THE TASK. Render every line of the data below as a Markdown table with two columns, Row and Line, numbering the rows and skipping any blank lines.

SUPPLIED ENTRIES.

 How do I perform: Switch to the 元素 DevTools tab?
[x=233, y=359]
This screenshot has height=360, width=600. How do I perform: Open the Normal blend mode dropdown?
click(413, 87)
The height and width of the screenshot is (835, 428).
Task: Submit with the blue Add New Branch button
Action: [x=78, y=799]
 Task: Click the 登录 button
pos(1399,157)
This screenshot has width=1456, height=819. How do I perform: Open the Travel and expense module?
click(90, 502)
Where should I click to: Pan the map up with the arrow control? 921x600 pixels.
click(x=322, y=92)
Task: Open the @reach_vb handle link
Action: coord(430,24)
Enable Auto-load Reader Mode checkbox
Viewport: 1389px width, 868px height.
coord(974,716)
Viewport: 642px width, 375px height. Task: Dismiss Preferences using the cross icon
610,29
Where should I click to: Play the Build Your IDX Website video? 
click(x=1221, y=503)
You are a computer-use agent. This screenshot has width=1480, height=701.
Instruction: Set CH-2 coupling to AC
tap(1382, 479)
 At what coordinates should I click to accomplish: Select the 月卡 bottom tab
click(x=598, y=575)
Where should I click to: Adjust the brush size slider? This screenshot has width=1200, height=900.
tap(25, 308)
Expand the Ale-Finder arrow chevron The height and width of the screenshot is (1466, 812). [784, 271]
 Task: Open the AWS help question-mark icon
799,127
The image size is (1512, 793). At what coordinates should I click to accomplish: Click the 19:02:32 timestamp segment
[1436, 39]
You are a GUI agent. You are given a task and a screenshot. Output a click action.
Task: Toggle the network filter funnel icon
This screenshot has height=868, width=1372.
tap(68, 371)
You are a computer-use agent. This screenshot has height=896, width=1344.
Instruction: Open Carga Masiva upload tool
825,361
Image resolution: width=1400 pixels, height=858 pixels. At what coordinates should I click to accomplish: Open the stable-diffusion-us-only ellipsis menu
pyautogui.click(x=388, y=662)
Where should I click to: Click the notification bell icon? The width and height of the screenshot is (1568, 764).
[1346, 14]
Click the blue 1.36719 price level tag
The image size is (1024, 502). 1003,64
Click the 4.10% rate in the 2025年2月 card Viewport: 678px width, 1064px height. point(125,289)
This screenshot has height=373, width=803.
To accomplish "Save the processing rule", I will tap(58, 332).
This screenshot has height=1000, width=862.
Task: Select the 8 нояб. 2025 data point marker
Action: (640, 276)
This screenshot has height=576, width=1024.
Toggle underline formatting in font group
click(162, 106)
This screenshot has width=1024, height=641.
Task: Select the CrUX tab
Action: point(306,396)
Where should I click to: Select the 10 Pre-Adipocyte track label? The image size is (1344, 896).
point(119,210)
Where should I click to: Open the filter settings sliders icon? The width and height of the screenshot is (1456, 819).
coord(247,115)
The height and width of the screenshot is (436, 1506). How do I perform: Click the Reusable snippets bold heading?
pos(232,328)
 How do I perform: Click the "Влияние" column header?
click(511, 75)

ANSWER TO THIS TASK.
| Row | Line |
|---|---|
| 1 |  How do I perform: Switch to the 元素 DevTools tab? |
| 2 | [x=233, y=359] |
| 3 | This screenshot has height=360, width=600. How do I perform: Open the Normal blend mode dropdown? |
| 4 | click(413, 87) |
| 5 | The height and width of the screenshot is (835, 428). |
| 6 | Task: Submit with the blue Add New Branch button |
| 7 | Action: [x=78, y=799] |
| 8 |  Task: Click the 登录 button |
| 9 | pos(1399,157) |
| 10 | This screenshot has width=1456, height=819. How do I perform: Open the Travel and expense module? |
| 11 | click(90, 502) |
| 12 | Where should I click to: Pan the map up with the arrow control? 921x600 pixels. |
| 13 | click(x=322, y=92) |
| 14 | Task: Open the @reach_vb handle link |
| 15 | Action: coord(430,24) |
| 16 | Enable Auto-load Reader Mode checkbox |
| 17 | Viewport: 1389px width, 868px height. |
| 18 | coord(974,716) |
| 19 | Viewport: 642px width, 375px height. Task: Dismiss Preferences using the cross icon |
| 20 | 610,29 |
| 21 | Where should I click to: Play the Build Your IDX Website video?  |
| 22 | click(x=1221, y=503) |
| 23 | You are a computer-use agent. This screenshot has width=1480, height=701. |
| 24 | Instruction: Set CH-2 coupling to AC |
| 25 | tap(1382, 479) |
| 26 |  At what coordinates should I click to accomplish: Select the 月卡 bottom tab |
| 27 | click(x=598, y=575) |
| 28 | Where should I click to: Adjust the brush size slider? This screenshot has width=1200, height=900. |
| 29 | tap(25, 308) |
| 30 | Expand the Ale-Finder arrow chevron The height and width of the screenshot is (1466, 812). [784, 271] |
| 31 |  Task: Open the AWS help question-mark icon |
| 32 | 799,127 |
| 33 | The image size is (1512, 793). At what coordinates should I click to accomplish: Click the 19:02:32 timestamp segment |
| 34 | [1436, 39] |
| 35 | You are a GUI agent. You are given a task and a screenshot. Output a click action. |
| 36 | Task: Toggle the network filter funnel icon |
| 37 | This screenshot has height=868, width=1372. |
| 38 | tap(68, 371) |
| 39 | You are a computer-use agent. This screenshot has height=896, width=1344. |
| 40 | Instruction: Open Carga Masiva upload tool |
| 41 | 825,361 |
| 42 | Image resolution: width=1400 pixels, height=858 pixels. At what coordinates should I click to accomplish: Open the stable-diffusion-us-only ellipsis menu |
| 43 | pyautogui.click(x=388, y=662) |
| 44 | Where should I click to: Click the notification bell icon? The width and height of the screenshot is (1568, 764). |
| 45 | [1346, 14] |
| 46 | Click the blue 1.36719 price level tag |
| 47 | The image size is (1024, 502). 1003,64 |
| 48 | Click the 4.10% rate in the 2025年2月 card Viewport: 678px width, 1064px height. point(125,289) |
| 49 | This screenshot has height=373, width=803. |
| 50 | To accomplish "Save the processing rule", I will tap(58, 332). |
| 51 | This screenshot has height=1000, width=862. |
| 52 | Task: Select the 8 нояб. 2025 data point marker |
| 53 | Action: (640, 276) |
| 54 | This screenshot has height=576, width=1024. |
| 55 | Toggle underline formatting in font group |
| 56 | click(162, 106) |
| 57 | This screenshot has width=1024, height=641. |
| 58 | Task: Select the CrUX tab |
| 59 | Action: point(306,396) |
| 60 | Where should I click to: Select the 10 Pre-Adipocyte track label? The image size is (1344, 896). |
| 61 | point(119,210) |
| 62 | Where should I click to: Open the filter settings sliders icon? The width and height of the screenshot is (1456, 819). |
| 63 | coord(247,115) |
| 64 | The height and width of the screenshot is (436, 1506). How do I perform: Click the Reusable snippets bold heading? |
| 65 | pos(232,328) |
| 66 |  How do I perform: Click the "Влияние" column header? |
| 67 | click(511, 75) |